One ray of hope is that the warmongers must surely know Europe does not have the ammunition production capacity for all out war, unless they have a plan they’ve been keeping under wraps. I was under the impression it would take us two to three years to be ready, but if they’ve spent the last two years making preparations in secret, who knows? One worrying suggestion I’ve heard is that Israel is going all out in Gaza because it knows World War III is coming and its atrocities will soon be drowned out by the worldwide death and destruction. If this is true, God help us…
A man carries a crying child as he walks in front of a building destroyed in an Israeli air strike in Gaza City on October 7, 2023. (Photo credit: Mohammed Abed, AFP)
Israel escalated its attacks on civilians in Gaza on 24 May in response to the International Court of Justice (ICJ) ruling ordering Israel to cease its military operation in the southern Gaza city of Rafah.
Friday’s ruling by the ICJ came as part of an ongoing case to determine if Israel is committing genocide in Gaza. The ruling is a provisional measure to halt Israeli military action in response to its ongoing attack on Rafah, which has killed hundreds of Palestinians and displaced hundreds of thousands who had already been displaced by Israeli bombing in Gaza’s north.
Prime Minister Benjamin Netanyahu denied the allegations in the case brought by South Africa that Israel was carrying out genocide in Gaza as “false, outrageous and morally repugnant.”
He claimed operations in Rafah would not be conducted in a way that “may inflict on the Palestinian civilian population in Gaza conditions of life that could bring about its physical destruction in whole or in part.”
However, Israeli warplanes launched violent and unprecedented raids on Rafah just moments after the ICJ issued its order to halt the military operation against the city, Al-Mayadeenreported.
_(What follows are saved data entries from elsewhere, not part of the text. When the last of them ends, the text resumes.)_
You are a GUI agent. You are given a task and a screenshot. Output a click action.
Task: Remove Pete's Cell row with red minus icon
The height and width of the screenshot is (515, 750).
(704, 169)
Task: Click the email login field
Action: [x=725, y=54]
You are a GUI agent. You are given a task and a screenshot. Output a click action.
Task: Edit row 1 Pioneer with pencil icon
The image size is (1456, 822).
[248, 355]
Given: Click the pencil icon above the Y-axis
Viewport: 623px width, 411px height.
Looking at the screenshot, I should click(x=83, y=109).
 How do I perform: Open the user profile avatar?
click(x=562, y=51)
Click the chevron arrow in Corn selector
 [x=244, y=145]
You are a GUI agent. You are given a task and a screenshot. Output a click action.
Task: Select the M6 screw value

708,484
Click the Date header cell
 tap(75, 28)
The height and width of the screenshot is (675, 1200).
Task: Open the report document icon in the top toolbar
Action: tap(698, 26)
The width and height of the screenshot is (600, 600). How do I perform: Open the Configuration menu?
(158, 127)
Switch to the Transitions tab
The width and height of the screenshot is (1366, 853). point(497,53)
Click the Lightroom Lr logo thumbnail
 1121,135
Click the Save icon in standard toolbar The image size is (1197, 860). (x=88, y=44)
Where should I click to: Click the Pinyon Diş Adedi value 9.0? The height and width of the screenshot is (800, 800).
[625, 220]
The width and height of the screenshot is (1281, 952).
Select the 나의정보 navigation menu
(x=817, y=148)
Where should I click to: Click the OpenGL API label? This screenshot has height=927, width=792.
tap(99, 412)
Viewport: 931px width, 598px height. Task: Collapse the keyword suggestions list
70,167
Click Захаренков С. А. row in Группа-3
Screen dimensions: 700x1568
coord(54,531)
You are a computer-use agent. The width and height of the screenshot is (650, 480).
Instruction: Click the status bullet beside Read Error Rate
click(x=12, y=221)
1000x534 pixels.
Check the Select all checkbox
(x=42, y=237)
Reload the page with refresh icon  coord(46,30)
The Palestinian Ministry of Health reported on Friday that Israeli forces committed six massacres against families in Gaza, killing 57 and injuring 93, bringing the number of dead since the start of the war in October to 35,857.
The ministry stressed that several victims are still under the rubble and on the roads, where ambulances and civil defense crews cannot reach them.
Al-Mayadeen reports that air strikes targeted the Al-Shaboura camp in the center of Rafah, while artillery targeted multiple areas, including near two hospitals, the Martyr Abu Youssef Al-Najjar Hospital and the Kuwait Specialized Hospital in the center of Rafah, as well as the Khirbet Al-Adas, Al-Madkha Street, Al-Geneina neighborhoods.
Israeli warplanes also struck the Al-Mawasi area in the city of Khan Yunis, which led to a number of dead and wounded. Israel had designated the Al-Mawasi area as a safe zone where those sheltering in Rafah should flee ahead of the Rafah assault, which began two weeks ago.
In central Gaza, civil defense crews recovered the bodies of eight Palestinians, including children and women, from a house belonging to the Al-Naji family, which was bombed by Israeli warplanes on Jaffa Street behind the Hamza Mosque, east of Gaza City.
An Israeli air strike targeted the Al-Zaytoun neighborhood southeast of Gaza City.
According to Amnesty International, any refusal to halt operations by Israel in Rafah following the ICJ order means it is committing genocide.
“With this order, the International Court of Justice (ICJ) – the UN’s principal court – has made it crystal clear: the Israeli authorities must completely halt military operations in Rafah, as any ongoing military action could constitute an underlying act of genocide,” a statement issued by the rights group said.
“Unequivocally, the ground incursion and the associated mass forced displacement it has caused pose further irreparable risk to the rights of the Palestinian people protected under the Genocide Convention and further threaten their physical destruction in whole or in part.”